[Données de recherche d'éléments]

────────────────────

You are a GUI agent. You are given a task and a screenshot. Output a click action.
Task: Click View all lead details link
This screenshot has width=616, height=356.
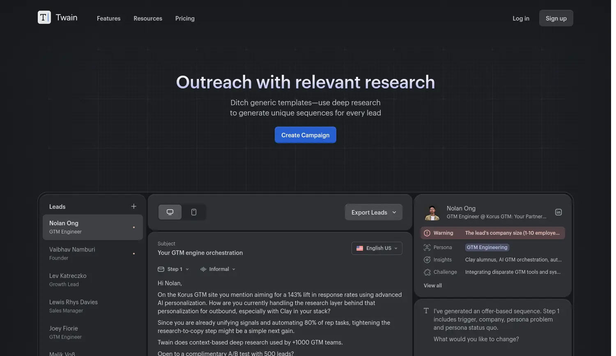point(432,286)
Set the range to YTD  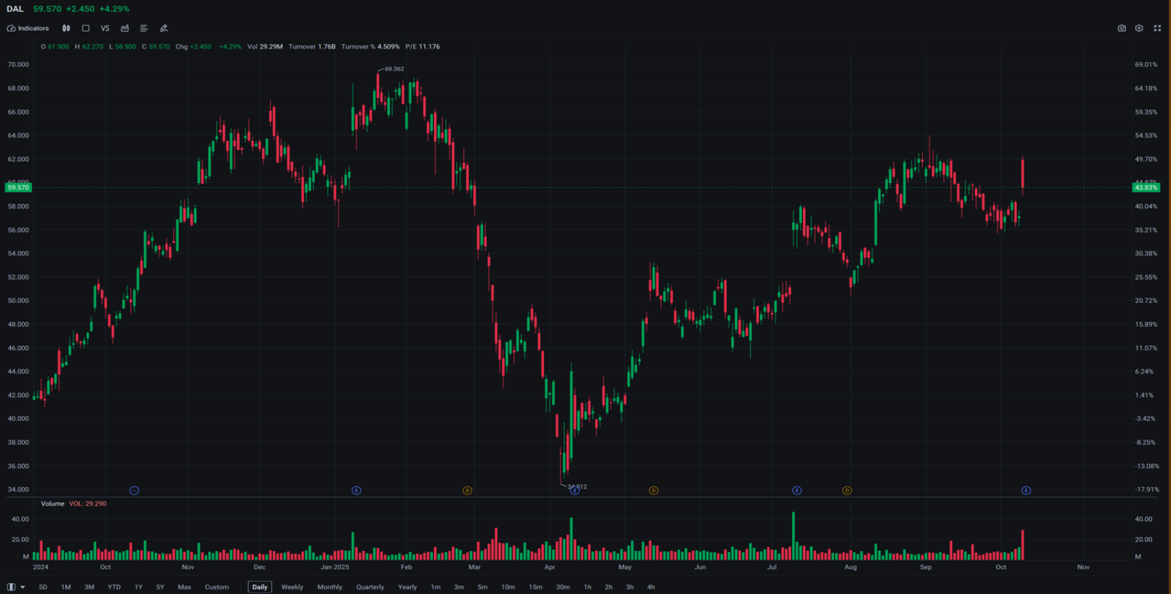coord(114,587)
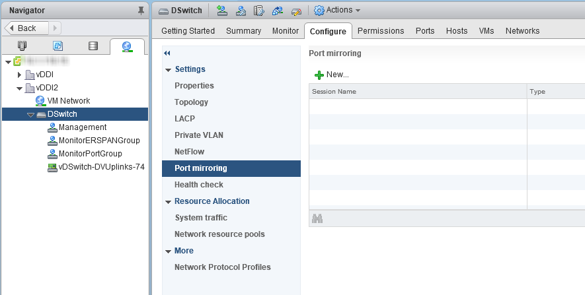Open the Hosts and Clusters navigator view
585x295 pixels.
pos(21,46)
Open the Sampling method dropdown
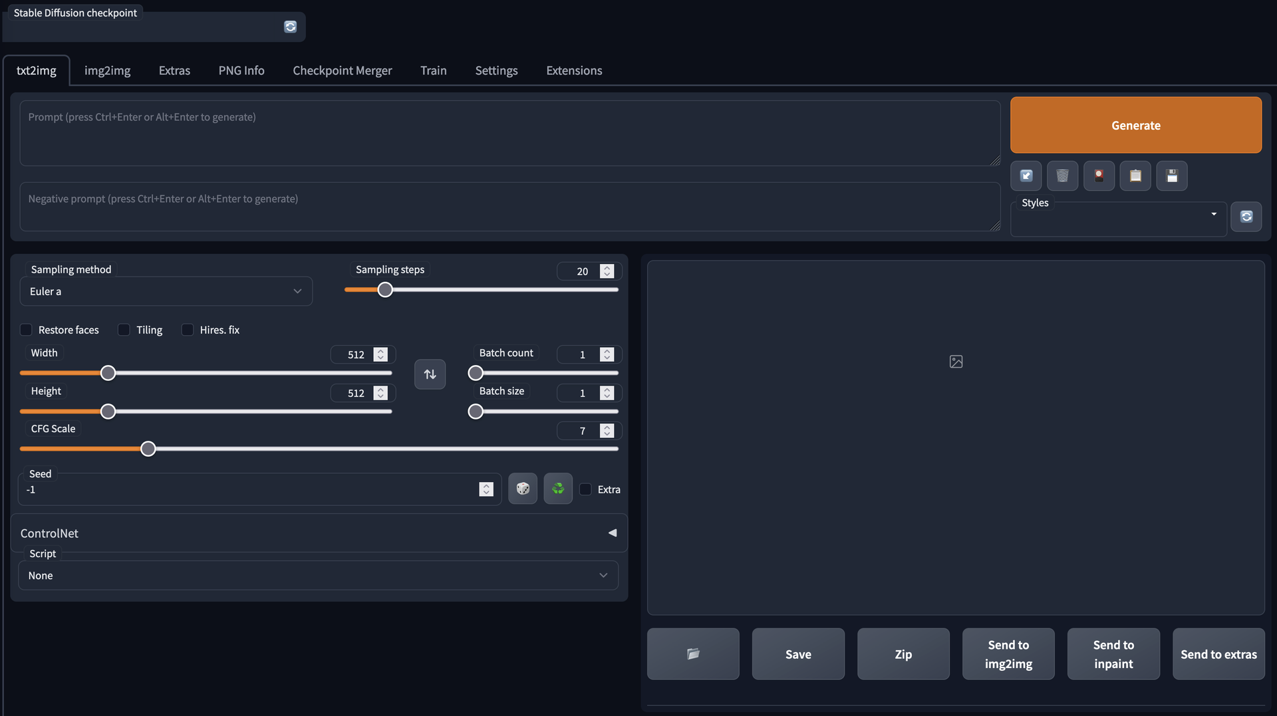Viewport: 1277px width, 716px height. pyautogui.click(x=166, y=292)
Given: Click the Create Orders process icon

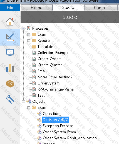Looking at the screenshot, I should click(x=34, y=59).
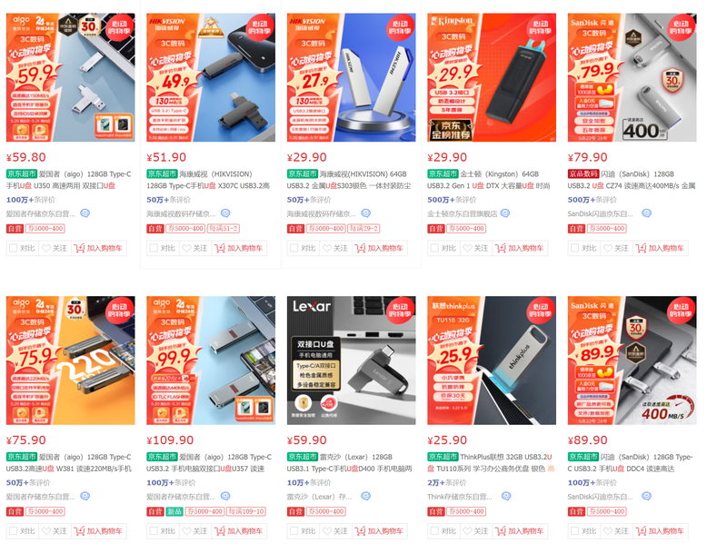Click 加入购物车 on HIKVISION ¥29.90 item
This screenshot has width=727, height=553.
379,248
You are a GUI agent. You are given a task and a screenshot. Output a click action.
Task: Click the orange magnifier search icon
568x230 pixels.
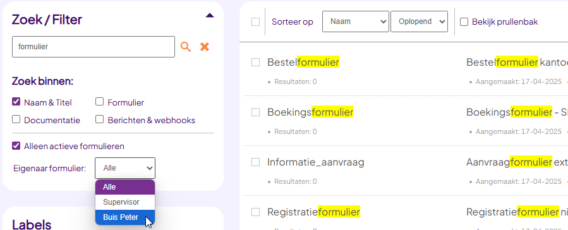coord(186,47)
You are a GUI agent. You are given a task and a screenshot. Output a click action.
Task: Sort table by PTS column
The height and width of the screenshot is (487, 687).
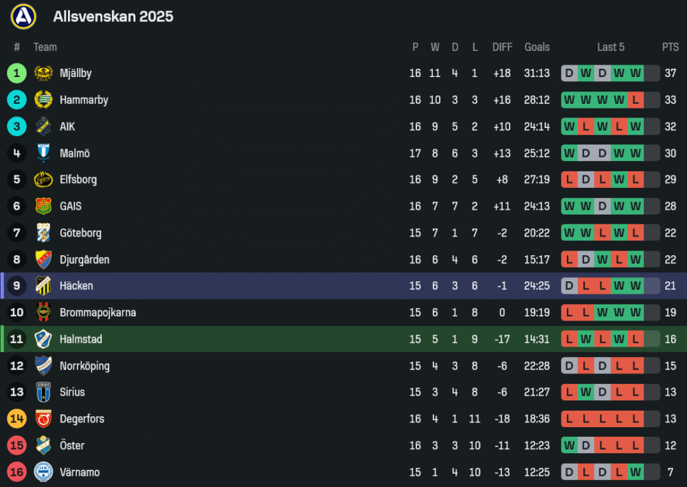(x=671, y=47)
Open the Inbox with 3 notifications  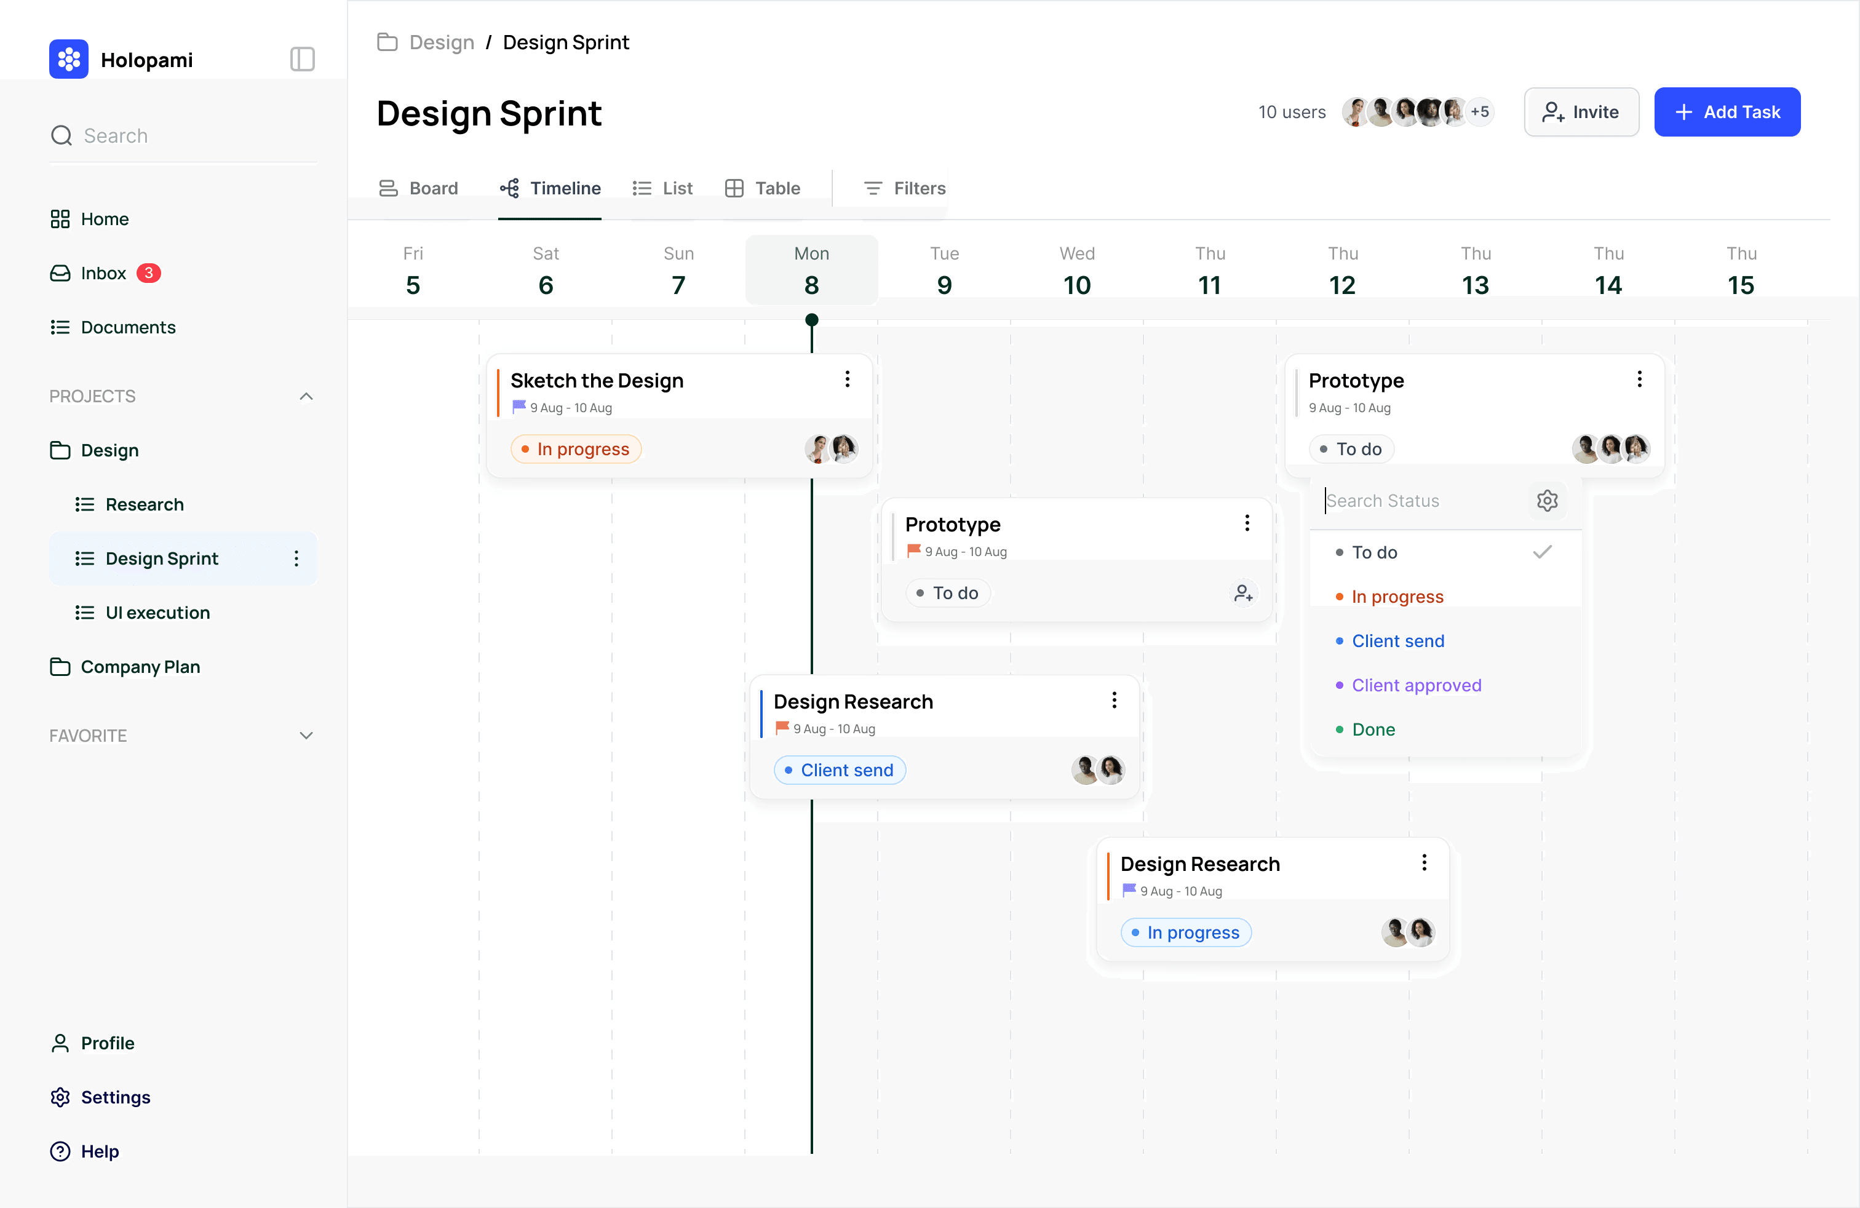click(102, 273)
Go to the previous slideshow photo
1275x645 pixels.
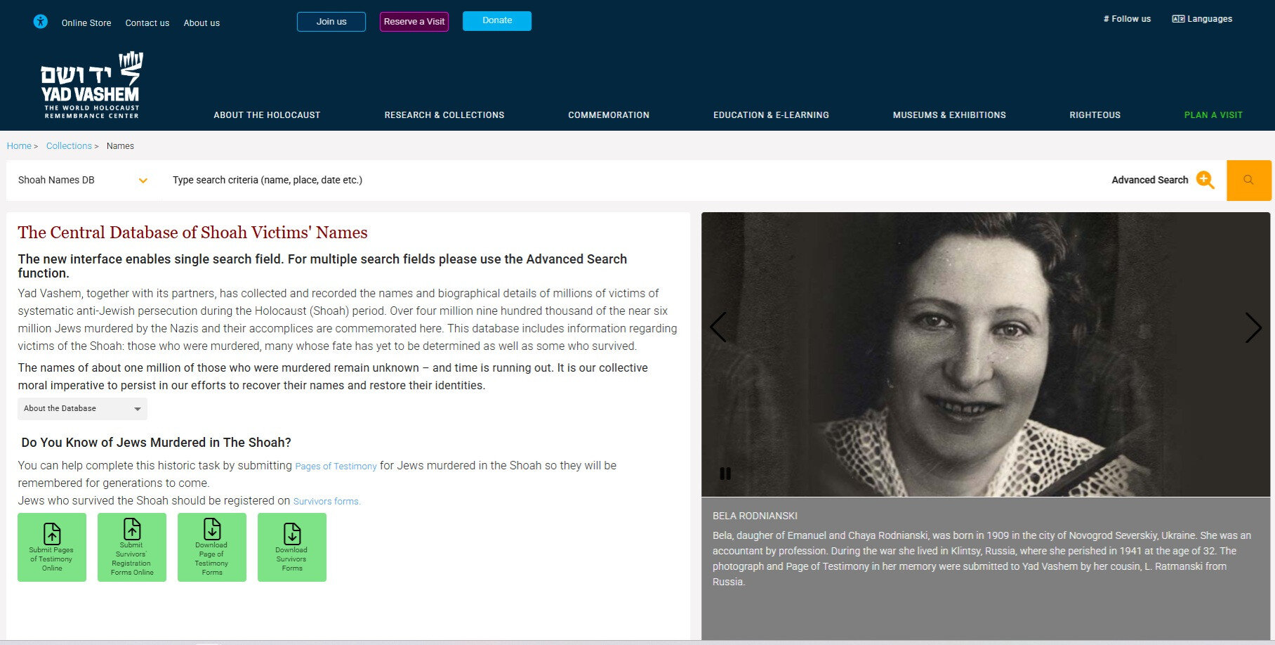[718, 327]
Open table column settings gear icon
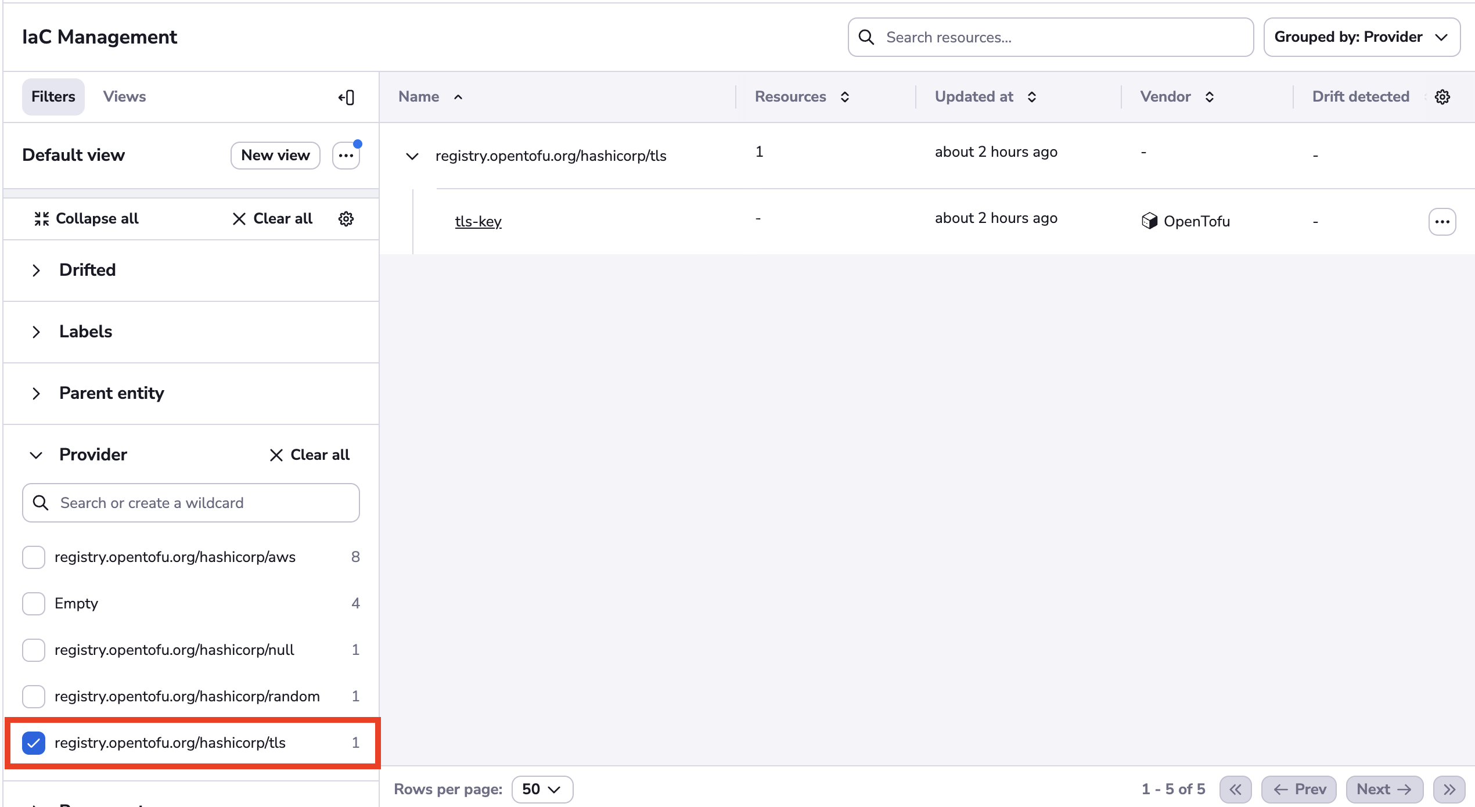Viewport: 1475px width, 807px height. [1442, 97]
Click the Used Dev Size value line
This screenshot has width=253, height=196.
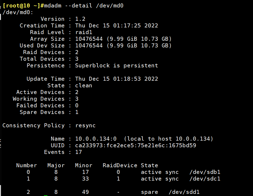coord(123,46)
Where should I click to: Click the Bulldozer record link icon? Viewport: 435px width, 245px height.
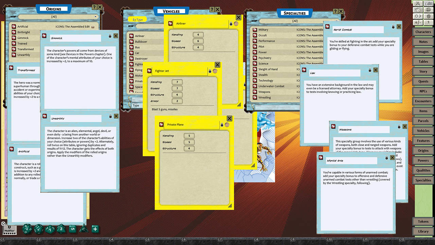(131, 42)
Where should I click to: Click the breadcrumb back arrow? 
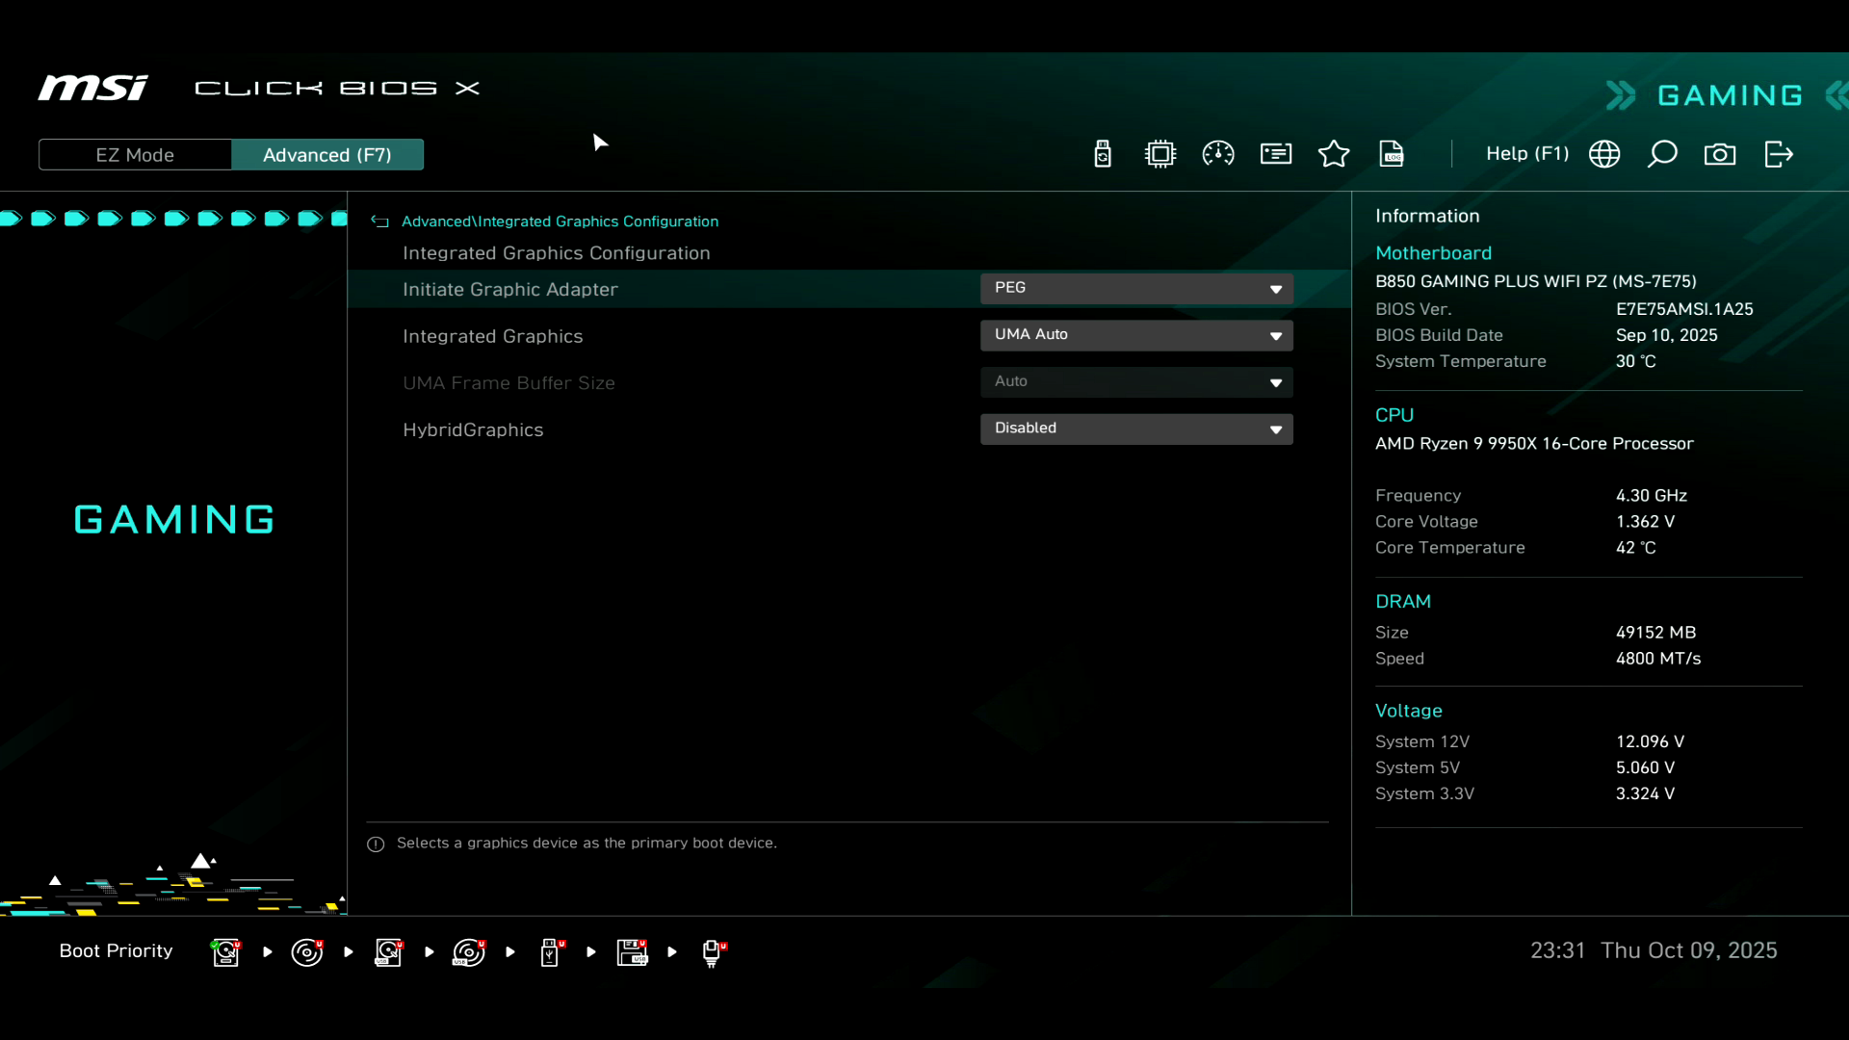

────────────────────

- [Consigne donnée]: Modifiez les données de la ligne contenant « Open table column settings gear icon » jusqu'à la fin en remplaçant « Bulldozer » par « Excavator », sans rien changer d'autre. Ne reproduisez que ces lignes et omettez les images.

- [Réponse à la consigne]:
Open table column settings gear icon
Viewport: 1475px width, 807px height. [1442, 97]
Click the Used Dev Size value line
This screenshot has width=253, height=196.
coord(123,46)
Where should I click to: Click the Excavator record link icon? Viewport: 435px width, 245px height.
(131, 42)
Where should I click to: Click the breadcrumb back arrow? 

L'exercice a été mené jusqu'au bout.